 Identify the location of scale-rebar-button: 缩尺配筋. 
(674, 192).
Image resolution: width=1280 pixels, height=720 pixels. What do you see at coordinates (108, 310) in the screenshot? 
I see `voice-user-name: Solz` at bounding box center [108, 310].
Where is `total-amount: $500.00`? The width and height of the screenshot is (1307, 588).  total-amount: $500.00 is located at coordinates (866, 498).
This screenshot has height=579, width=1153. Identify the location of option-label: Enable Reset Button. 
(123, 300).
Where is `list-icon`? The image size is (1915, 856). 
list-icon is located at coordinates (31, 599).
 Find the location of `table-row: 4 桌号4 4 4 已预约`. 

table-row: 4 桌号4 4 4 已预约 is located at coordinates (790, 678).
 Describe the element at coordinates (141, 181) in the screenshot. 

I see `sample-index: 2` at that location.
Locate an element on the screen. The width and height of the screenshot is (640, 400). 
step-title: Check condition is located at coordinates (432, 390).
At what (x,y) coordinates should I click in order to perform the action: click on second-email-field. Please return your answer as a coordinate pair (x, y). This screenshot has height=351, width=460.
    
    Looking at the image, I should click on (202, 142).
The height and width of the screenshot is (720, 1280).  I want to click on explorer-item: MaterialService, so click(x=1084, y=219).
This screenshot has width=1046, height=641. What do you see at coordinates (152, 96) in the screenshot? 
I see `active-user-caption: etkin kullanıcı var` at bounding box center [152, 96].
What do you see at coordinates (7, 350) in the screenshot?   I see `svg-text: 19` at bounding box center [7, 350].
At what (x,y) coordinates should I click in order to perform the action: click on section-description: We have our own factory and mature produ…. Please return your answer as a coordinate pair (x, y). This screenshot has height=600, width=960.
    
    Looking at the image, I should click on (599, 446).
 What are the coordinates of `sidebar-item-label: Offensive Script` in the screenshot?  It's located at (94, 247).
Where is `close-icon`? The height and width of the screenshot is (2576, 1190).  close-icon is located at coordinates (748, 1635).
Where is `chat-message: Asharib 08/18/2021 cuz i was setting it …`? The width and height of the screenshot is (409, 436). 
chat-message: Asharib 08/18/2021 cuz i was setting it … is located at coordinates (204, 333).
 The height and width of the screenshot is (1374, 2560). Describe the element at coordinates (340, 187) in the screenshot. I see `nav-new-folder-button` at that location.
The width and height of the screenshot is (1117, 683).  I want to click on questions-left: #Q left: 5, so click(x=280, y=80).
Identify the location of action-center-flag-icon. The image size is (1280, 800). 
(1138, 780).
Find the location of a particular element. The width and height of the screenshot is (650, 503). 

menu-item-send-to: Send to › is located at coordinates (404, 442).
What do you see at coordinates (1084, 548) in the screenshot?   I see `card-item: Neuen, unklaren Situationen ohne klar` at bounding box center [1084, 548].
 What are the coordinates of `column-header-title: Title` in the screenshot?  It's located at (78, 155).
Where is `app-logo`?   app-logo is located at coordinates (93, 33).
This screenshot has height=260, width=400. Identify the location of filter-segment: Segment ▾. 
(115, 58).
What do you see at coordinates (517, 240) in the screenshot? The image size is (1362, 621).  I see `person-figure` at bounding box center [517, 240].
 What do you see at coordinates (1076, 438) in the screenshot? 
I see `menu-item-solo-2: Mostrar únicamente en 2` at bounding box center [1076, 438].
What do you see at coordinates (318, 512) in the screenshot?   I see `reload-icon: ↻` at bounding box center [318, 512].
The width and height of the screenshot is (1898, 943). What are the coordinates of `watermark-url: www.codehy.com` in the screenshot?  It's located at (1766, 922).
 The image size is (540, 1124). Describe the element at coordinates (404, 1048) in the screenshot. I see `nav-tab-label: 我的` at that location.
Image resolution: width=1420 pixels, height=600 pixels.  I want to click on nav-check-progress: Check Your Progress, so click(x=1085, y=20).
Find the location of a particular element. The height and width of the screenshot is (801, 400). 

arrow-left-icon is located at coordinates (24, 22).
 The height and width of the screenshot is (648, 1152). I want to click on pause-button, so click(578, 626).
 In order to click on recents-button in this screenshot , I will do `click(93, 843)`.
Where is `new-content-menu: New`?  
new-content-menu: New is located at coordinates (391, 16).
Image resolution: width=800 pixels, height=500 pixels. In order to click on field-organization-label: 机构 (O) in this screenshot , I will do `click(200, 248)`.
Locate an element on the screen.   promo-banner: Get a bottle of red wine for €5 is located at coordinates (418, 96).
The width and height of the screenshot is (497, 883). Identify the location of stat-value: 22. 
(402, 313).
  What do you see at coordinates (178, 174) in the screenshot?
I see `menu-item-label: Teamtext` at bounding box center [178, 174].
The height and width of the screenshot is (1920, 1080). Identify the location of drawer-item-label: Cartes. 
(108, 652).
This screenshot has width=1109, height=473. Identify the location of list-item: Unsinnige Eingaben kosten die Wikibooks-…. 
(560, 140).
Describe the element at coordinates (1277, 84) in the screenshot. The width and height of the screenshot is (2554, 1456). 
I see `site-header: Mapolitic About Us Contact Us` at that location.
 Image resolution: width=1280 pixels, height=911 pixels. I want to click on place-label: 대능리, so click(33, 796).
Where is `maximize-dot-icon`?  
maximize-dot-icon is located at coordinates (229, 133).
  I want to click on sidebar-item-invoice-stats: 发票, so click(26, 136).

------------------------------------------------------------------------

→ **DIRECTIONS FOR THIS TASK**: Return, word for word, the lines of the listing from the one containing "This screenshot has width=1046, height=641." through the one containing "What do you see at coordinates (7, 350)", both included.

→ **ANSWER TO THIS EXERCISE**:
This screenshot has width=1046, height=641. What do you see at coordinates (152, 96) in the screenshot? 
I see `active-user-caption: etkin kullanıcı var` at bounding box center [152, 96].
What do you see at coordinates (7, 350) in the screenshot?   I see `svg-text: 19` at bounding box center [7, 350].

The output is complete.